Big Data SQL makes Hadoop servant, Oracle master

Ever since Cloudera’s October, 2012 announcement of its Impala SQL-on-Hadoop engine, it seems the database industry has been obsessed with fusing the SQL query language with Hadoop. These various pairings have roughly broken down into two broad groups: standalone SQL-on-Hadoop engines from Hadoop distribution vendors, and SQL-to-Hadoop bridges from various relational database and data warehouse vendors, including Teradata, HP Vertica, IBM and Microsoft.

SQL on Hadoop, redux
Oracle has had an offering out there too, in the form of its Big Data Connectors and, most interestingly, its Oracle SQL Connector for HDFS (OSCH).
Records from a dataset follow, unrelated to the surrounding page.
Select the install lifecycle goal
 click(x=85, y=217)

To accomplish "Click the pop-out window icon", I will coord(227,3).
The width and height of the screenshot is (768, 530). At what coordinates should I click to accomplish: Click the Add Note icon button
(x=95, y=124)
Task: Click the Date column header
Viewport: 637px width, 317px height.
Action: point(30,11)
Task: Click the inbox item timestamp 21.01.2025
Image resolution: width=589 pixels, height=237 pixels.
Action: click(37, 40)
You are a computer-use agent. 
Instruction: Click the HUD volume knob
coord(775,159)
That connector allowed data in Hive tables and HDFS files to be imported into the Oracle Database catalog as external tables which could then be queried with Oracle SQL and even joined to physical tables in the Oracle Database.

My own observation was that Oracle didn’t push OSCH very hard, and I wasn’t certain why that was. But today the reason became apparent: Oracle had a much more sophisticated Hadoop integration technology under development. Tuesday, Oracle announced that technology, called Oracle Big Data SQL (BDS), to be made generally available on its Big Data Appliance this calendar quarter (that is, sometime before October).
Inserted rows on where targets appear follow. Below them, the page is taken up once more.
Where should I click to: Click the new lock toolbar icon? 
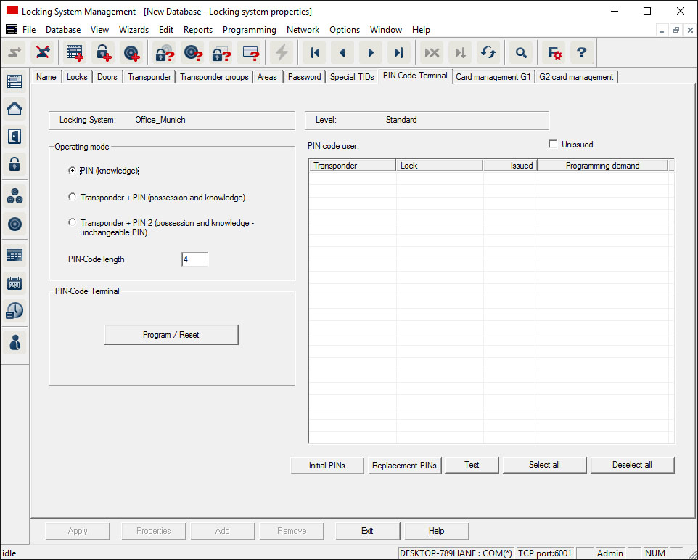tap(104, 52)
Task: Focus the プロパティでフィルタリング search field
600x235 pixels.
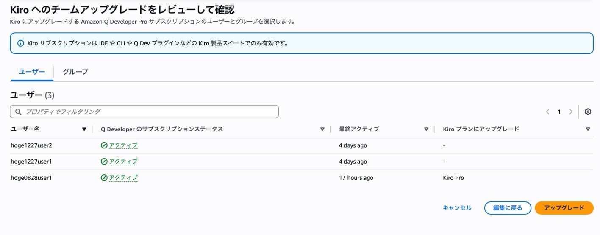Action: pyautogui.click(x=148, y=112)
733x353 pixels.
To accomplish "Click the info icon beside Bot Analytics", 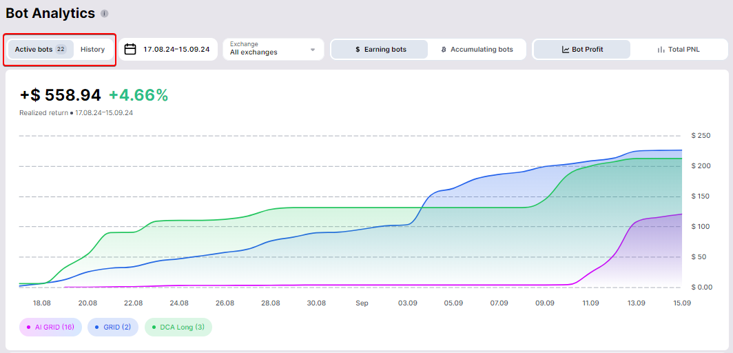I will click(x=105, y=14).
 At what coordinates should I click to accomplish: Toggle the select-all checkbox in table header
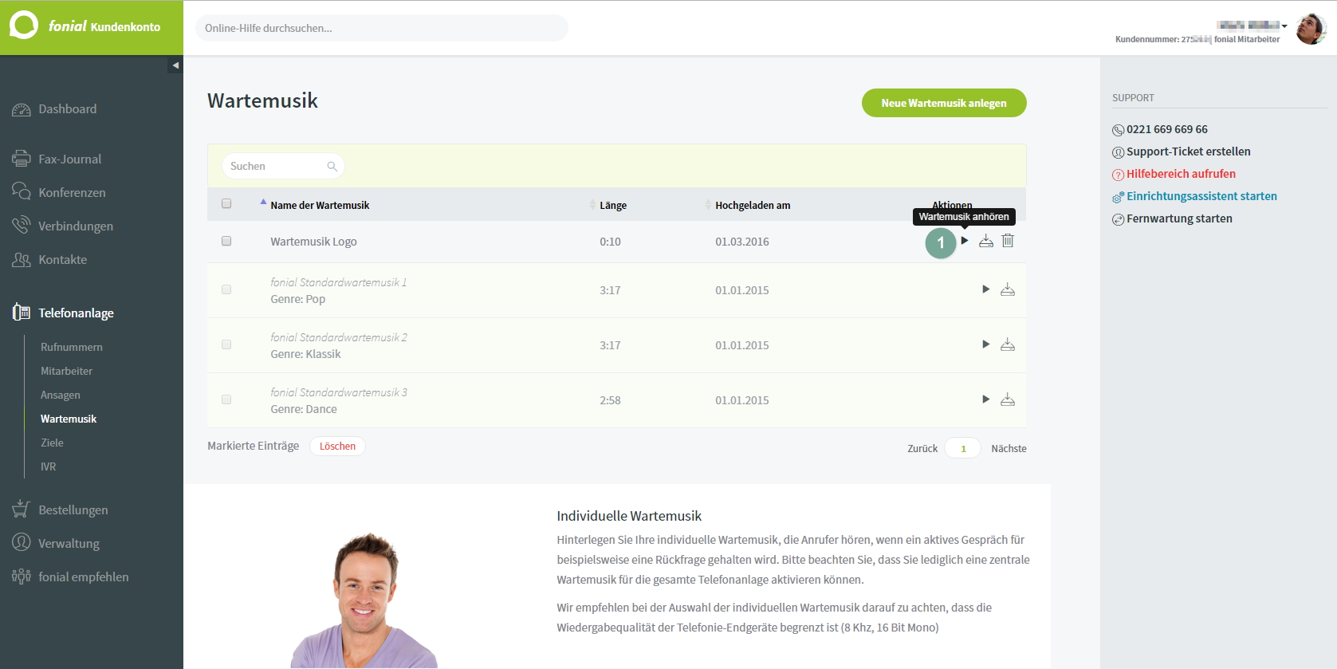[226, 203]
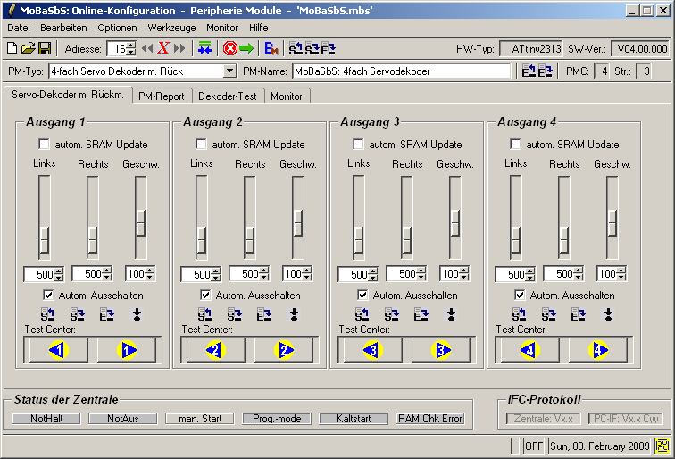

Rather than just consume Oracle’s press release, I requested a briefing, and was able to speak with Dan McClary, Oracle’s principal product manager for Big Data and Hadoop. I was lucky to have this briefing; McClary was able to explain how BDS works in great detail.

What’s changed
So how different are OSCH and BDS? Vastly so. McClary explained to me that OSCH was never really intended to be used for interactive query, but rather for ETL-like scenarios. While that seemed just a tad revisionist to me, I was nonetheless impressed with BDS’ much greater capabilities. Essentially, what Oracle did with BDS was to build a translator of sorts that works natively with both Oracle and Hadoop.
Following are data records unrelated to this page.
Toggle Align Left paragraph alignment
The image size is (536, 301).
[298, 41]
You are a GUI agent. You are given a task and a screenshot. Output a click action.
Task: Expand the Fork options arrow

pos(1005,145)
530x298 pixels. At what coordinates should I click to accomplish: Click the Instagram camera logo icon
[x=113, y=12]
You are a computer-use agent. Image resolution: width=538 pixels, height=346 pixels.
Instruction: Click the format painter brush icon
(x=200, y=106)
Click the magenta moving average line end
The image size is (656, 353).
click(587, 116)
On the Hadoop side, BDS uses its Smart Scan for Hadoop technology, which interfaces directly with Hadoop’s YARN cluster management layer to parallelize properly across the cluster. BDS can query Hadoop data in virtually any format, including custom formats, as long as a “SerDe” (serializer-deserializer) is available. BDS will also determine schema as it reads the data, a key concept in the Hadoop world. On the Oracle side, BDS returns the data in Oracle Block Stream format so the Exadata Database Machine can work with it natively. BDS and Smart Scan for Hadoop are, in McClary’s words, “Oracle on the top, Hadoop on the bottom.”

NoSQL and security
BDS also allows standard JSON functions to be used in Oracle SQL and will then query natively against JSON data in HDFS. That means semi-structured data can be queried with SQL and this capability will be useable against the Oracle NoSQL Database when BDS becomes generally available. McClary told me there was a strong possibility that this NoSQL interface could eventually be extended to work with HBase, Cassandra and even MongoDB.

Finally, BDS also makes use of Apache Sentry such that Oracle’s own role-based security scheme can be projected over Hadoop data. Other, more advanced security capabilities, including data redaction, can be enforced over Hadoop data, as long as that data is queried through Oracle. This makes possible a model whereby production Hadoop clusters are locked down, and users get to the cluster data exclusive via Oracle, through which very granular and specific role-based security is imposed and enforced.

Hadoop as workhorse
While the industry has no shortage of SQL-on-Hadoop solutions, SQL-to-Hadoop bridges are a bit different from standalone solutions like Hive and Impala. The bridges don’t merely allow SQL-knowledgeable professionals to work with Hadoop. Instead, they bring Hadoop data to specific database platforms, effectively utilizing Hadoop as a specialized, embedded engine, rather than exposing it as a new database platform in its own right.

I covered Actian’s Hadoop SQL Edition in my Weekly Update two weeks ago. Actian’s product, which integrates its Vector database with Hadoop, was coincidentally made generally available Tuesday, the same day BDS was announced. Big Data SQL and Hadoop SQL Edition take different architectural approaches, but they both embed Hadoop. Microsoft does something similar with its Analytics Platform System, released in April.

Like other infrastructure, Hadoop is most powerful when it recedes from view and works behind the scenes. So expect to see more Hadoop-embedded solutions emerge. In fact, Oracle’s McClary said BDS technology may even make its way from Exadata and the Big Data Appliance to the mainstream Oracle database.